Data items
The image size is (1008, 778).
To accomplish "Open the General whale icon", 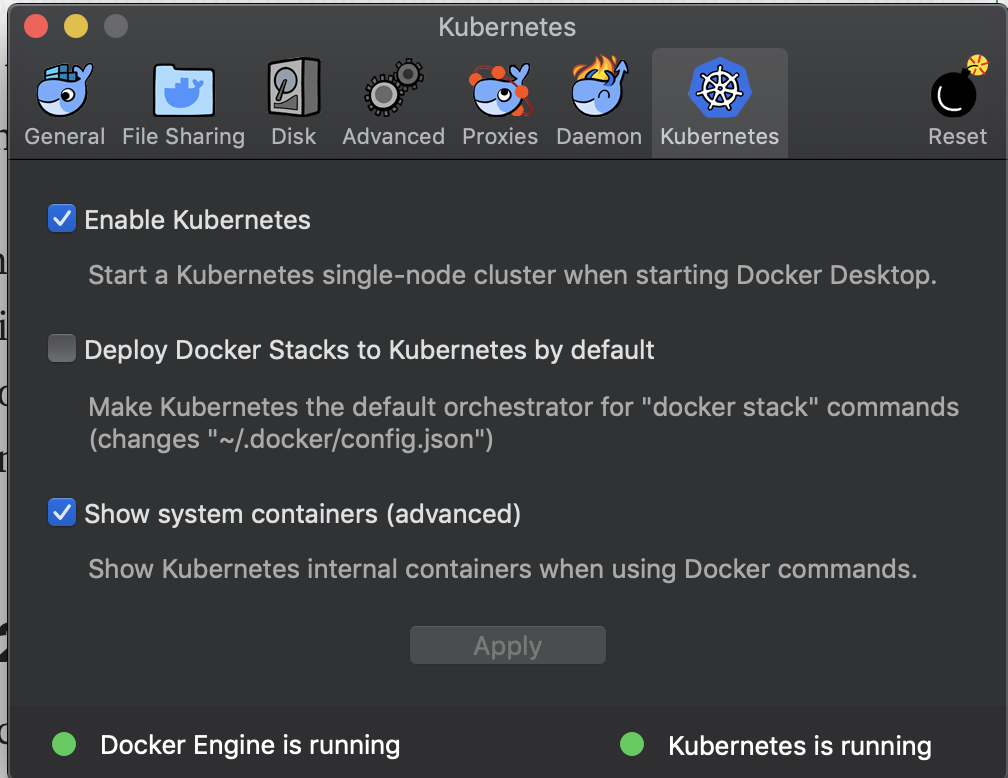I will (64, 91).
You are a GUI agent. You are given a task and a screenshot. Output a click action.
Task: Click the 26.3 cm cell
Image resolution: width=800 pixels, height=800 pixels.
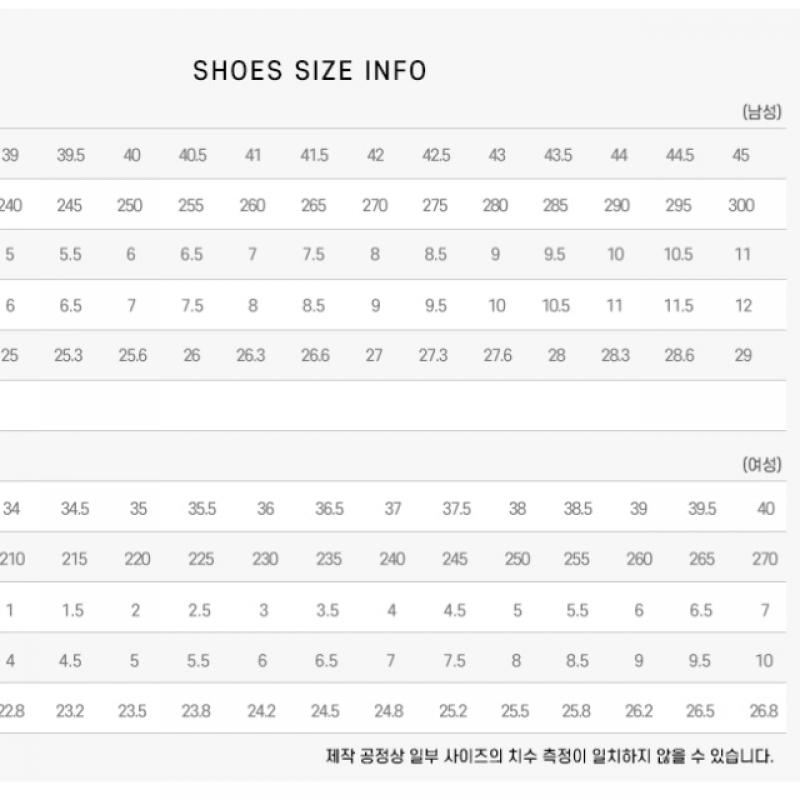pos(251,356)

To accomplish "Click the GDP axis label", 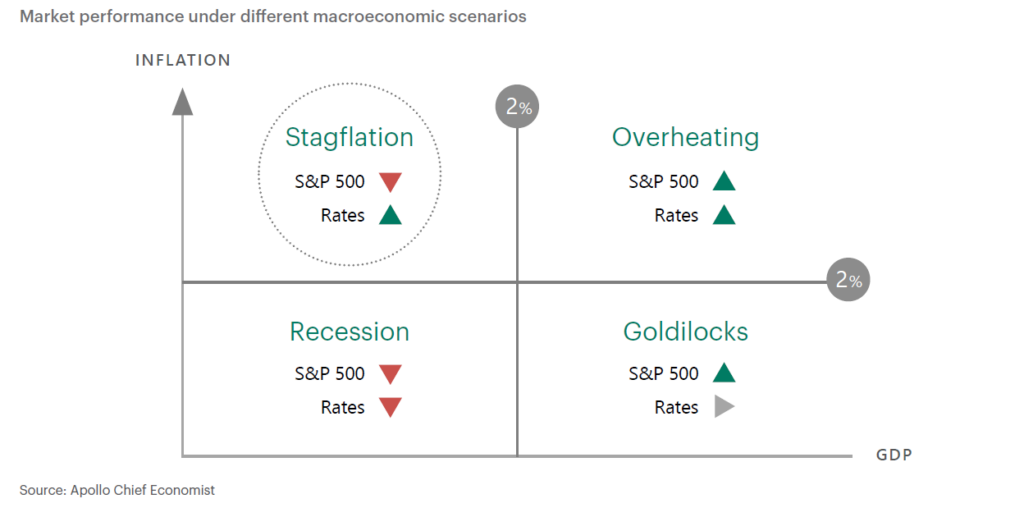I will pos(894,455).
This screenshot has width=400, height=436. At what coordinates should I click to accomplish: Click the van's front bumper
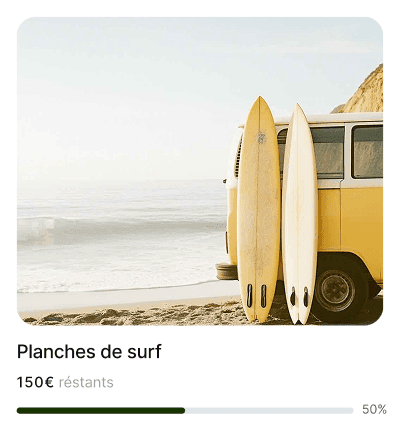tap(227, 271)
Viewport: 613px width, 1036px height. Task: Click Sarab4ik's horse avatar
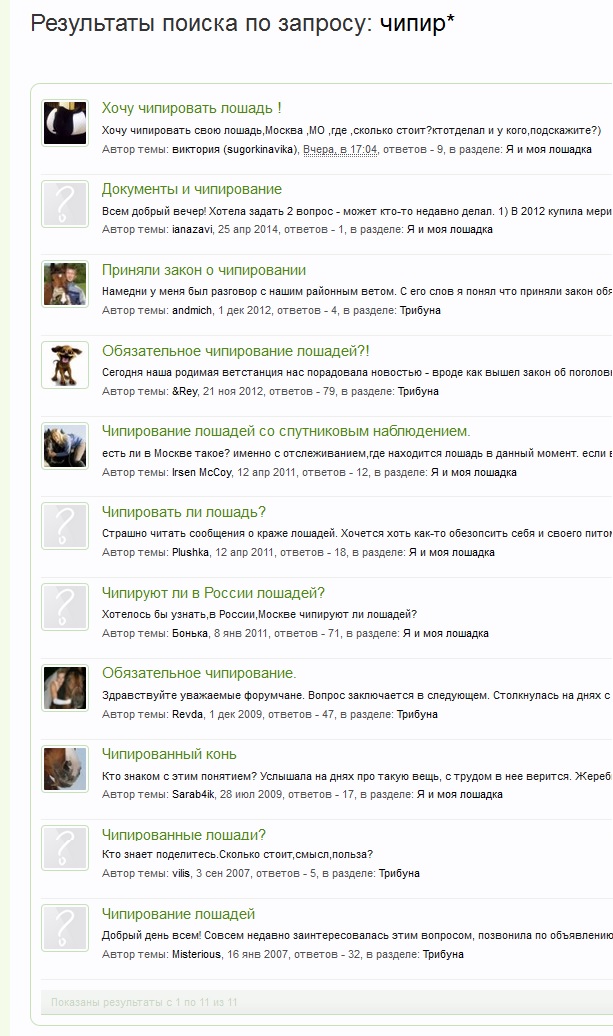[x=65, y=768]
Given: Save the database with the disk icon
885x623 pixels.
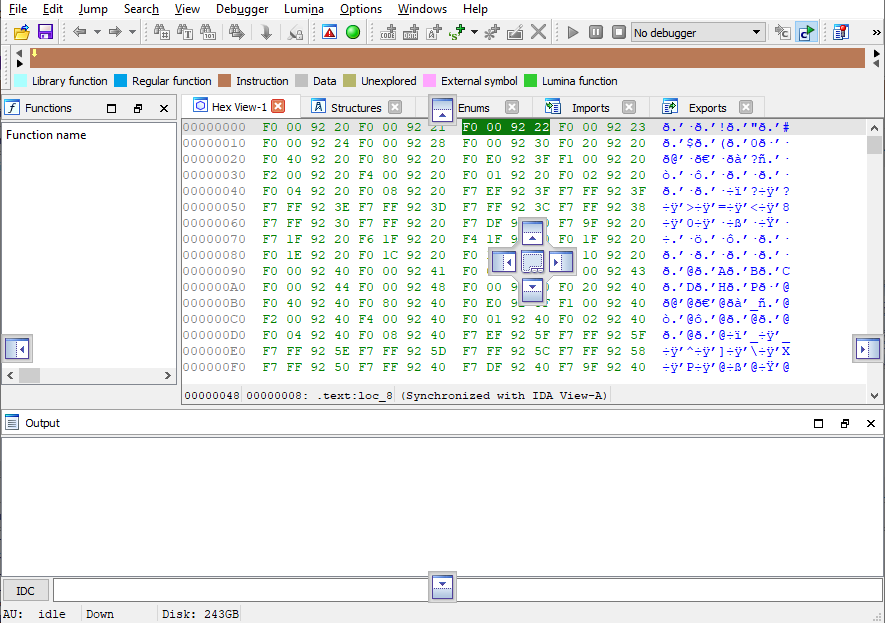Looking at the screenshot, I should coord(45,31).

[WORK ORDER]: Restate, exactly as they appear, the line with "Viewport: 613px width, 1036px" and all the lines after it up to the end of the data above; images do not belong in the copy.

[RESULT BELOW]:
Viewport: 613px width, 1036px height. Task: Click Sarab4ik's horse avatar
[x=65, y=768]
Given: Save the database with the disk icon
885x623 pixels.
Looking at the screenshot, I should coord(45,31).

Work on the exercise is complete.